Aug. 6 (Bloomberg) -- Schneider Electric SA will begin marketing a 2.56 billion-pound ($3.9 billion) loan next month backing its proposed acquisition of Invensys Plc, according to three people with knowledge of the situation.
The one-year financing, which can be extended by 364 days, will be syndicated at the start of September, said the people, who asked not to be identified because the deal is private. Schneider, based in Rueil-Malmaison near Paris, hired Bank of America Corp., BNP Paribas SA and Deutsche Bank AG to arrange and syndicate the facility, according to documents on the French company’s website.
The world’s biggest maker of low- and medium-voltage power gear agreed to pay 3.4 billion pounds to acquire Invensys, a U.K. provider of software and control systems used by chemicals makers, oil refineries and mining companies.
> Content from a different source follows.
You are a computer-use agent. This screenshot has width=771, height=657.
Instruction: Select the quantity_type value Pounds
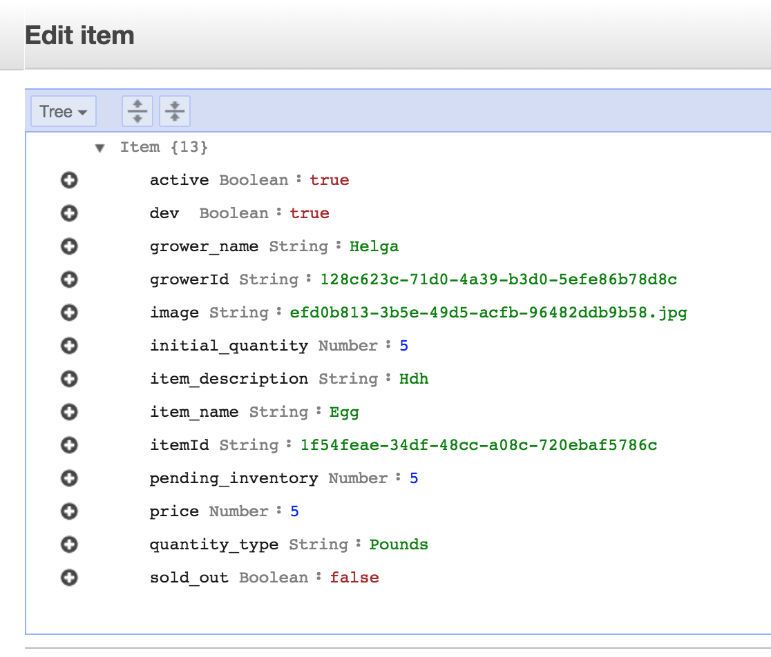click(x=399, y=545)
It has offered the equivalent of 502 pence a share in cash and new Schneider shares.
Officials at Schneider Electric based in Rueil-Malmaison didn’t respond to telephone calls and e-mails seeking comment on the loan syndication.
The bridge financing, a type of debt often replaced with bond offerings or longer-dated bank loans, will pay an initial interest margin of 30 basis points, or 0.3 percentage points, more than benchmark rates, rising every three months to 1 percentage point after one year, and then to 1.25 percentage points after 18 months, the facility agreement shows. The margin will increase further if the company’s ratings fall.
Schneider obtained a 1.2 billion-euro ($1.6 billion) five-year credit line in June that pays an initial margin of 40 basis points more than the euro interbank offered rate, according to data compiled by Bloomberg.